Choosing the Right Dog > "Pure Bread Golden Retreevers"
Zack

formerly The- Very Hungry- Puppy-pillar
 
 
Barked: Thu Oct 25, '12 8:49am PST 
Okay, this one isn't really funny, it's just sad:

My 8 year old daughter wants to be a vet. She has been traumatized by the loss of 3 hamsters and 1 bug in the course of a year. She brings home random damaged bugs (broken legs, brocken wings) and takes care of them, however when they die she is a again devastated. We wanted to get her a puppy to love, they have a longer life span and theya re great companions. she has so much love to share with a pet we can;t get her anything else who doesn't have a t least a 10 year life span, or she would be truly traumatized. We cannot afford to pay the high cost of adoption fees or the high cost of purchasing one from a petstore or breeder. We would be able to provide a samll donation if someone is looking to give a puppy a good home to a little girl that has so much love to give. Only serious inquiries only. Thank you.

For right now, let's set aside the fact they've lost three pets in one year (maybe it wasn't their fault) and that they seem to think a pet with a longer lifespan is a better solution and that puppies are invincible.
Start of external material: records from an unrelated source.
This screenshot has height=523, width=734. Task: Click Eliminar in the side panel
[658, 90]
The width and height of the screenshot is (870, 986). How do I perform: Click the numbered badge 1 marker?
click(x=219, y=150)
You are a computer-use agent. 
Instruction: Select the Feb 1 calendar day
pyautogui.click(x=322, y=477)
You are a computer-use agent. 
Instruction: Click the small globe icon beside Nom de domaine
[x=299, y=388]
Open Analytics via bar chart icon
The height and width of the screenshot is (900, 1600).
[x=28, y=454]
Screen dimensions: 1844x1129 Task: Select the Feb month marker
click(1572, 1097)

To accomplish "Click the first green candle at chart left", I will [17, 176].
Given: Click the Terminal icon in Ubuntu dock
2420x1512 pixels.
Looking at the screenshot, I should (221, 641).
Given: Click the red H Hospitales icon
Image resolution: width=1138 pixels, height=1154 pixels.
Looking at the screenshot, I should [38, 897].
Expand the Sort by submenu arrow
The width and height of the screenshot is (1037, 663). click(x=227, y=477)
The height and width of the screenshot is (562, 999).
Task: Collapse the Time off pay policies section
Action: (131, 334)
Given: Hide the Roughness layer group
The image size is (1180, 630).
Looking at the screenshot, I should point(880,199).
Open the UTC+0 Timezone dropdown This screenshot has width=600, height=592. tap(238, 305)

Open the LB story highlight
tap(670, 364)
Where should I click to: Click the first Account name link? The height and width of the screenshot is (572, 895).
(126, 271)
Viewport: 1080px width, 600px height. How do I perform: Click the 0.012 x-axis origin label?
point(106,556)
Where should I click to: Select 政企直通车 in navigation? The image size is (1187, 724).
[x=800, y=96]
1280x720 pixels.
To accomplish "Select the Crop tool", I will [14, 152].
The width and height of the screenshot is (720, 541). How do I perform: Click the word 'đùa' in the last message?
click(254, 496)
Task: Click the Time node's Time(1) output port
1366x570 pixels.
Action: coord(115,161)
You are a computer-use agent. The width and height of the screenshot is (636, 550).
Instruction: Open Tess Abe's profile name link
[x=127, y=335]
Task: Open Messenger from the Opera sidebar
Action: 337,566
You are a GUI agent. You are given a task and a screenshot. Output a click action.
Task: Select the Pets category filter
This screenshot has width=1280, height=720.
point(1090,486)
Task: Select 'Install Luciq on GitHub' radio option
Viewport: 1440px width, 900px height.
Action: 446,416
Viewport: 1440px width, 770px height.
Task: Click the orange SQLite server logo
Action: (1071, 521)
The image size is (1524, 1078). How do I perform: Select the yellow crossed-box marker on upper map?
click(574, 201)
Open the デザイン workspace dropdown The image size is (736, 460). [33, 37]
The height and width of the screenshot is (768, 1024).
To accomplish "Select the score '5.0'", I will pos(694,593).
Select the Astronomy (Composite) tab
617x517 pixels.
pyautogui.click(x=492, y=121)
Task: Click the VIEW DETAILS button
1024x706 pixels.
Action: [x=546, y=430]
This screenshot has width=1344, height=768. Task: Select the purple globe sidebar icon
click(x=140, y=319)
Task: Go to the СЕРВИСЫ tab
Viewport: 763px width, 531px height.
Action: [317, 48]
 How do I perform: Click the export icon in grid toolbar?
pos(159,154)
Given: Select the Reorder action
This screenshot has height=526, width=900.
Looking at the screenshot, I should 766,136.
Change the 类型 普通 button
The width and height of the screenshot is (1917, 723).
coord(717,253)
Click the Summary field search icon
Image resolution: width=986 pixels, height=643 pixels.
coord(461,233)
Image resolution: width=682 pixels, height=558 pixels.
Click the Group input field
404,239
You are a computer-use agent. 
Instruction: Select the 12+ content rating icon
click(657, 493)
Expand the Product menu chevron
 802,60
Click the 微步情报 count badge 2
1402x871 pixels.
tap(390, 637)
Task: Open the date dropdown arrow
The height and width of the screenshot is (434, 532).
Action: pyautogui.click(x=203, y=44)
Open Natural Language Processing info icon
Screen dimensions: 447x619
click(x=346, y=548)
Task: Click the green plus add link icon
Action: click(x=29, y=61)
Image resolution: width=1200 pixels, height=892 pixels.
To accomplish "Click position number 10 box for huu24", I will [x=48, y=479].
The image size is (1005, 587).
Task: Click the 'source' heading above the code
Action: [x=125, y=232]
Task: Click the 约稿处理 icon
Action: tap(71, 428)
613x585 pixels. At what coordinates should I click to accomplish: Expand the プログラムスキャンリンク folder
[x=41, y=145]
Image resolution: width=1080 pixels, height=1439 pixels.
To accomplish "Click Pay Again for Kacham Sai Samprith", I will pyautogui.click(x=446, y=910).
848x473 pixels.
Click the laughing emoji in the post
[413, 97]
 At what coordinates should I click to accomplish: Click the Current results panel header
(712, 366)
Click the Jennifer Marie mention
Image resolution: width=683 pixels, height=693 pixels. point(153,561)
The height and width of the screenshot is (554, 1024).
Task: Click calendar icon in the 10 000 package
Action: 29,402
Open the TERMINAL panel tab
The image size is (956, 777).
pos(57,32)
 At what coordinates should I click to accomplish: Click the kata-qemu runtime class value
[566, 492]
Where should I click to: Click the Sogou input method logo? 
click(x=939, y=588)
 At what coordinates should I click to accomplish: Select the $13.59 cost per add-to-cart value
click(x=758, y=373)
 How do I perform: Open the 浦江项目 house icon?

I understand being on a limited budget and wanting a dog. I know people who make it work. But people in this area who state upfront that they can't afford "the high cost of the shelter" have not done their research on local shelter fees or what it really costs to own a dog. When I see statements like this, it makes me wonder if they just haven't looked into it, or if they know/think the shelter won't approve them.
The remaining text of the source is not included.